The input:
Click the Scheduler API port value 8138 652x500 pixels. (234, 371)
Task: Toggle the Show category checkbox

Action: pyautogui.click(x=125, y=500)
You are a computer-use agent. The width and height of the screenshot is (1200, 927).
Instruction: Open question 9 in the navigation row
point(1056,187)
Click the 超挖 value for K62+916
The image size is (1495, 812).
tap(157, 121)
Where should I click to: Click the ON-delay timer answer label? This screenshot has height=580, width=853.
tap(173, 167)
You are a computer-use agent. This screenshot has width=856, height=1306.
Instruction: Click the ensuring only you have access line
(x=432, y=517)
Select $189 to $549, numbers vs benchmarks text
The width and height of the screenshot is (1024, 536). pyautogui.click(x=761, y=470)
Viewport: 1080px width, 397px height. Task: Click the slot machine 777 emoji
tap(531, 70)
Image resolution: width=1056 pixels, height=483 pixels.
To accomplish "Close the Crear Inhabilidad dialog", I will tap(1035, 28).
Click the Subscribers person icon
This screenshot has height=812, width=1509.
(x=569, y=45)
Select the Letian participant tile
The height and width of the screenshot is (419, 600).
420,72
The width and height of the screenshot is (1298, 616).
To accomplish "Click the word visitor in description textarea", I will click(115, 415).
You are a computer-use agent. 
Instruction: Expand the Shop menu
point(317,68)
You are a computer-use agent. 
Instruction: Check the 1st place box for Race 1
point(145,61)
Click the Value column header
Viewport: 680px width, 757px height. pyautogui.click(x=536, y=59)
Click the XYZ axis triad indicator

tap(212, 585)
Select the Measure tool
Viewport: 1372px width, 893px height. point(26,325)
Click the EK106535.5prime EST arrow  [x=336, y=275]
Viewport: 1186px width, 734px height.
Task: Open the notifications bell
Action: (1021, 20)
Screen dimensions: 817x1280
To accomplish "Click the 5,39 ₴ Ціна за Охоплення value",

Exercise: Where does the word "computer" appear in the listing? List each line that holds it.

Solution to the problem:
You are a computer-use agent. The width and height of the screenshot is (1200, 927).
You are a computer-use agent. This screenshot has width=856, height=1306.
You are a computer-use agent. 
You are a computer-use agent. 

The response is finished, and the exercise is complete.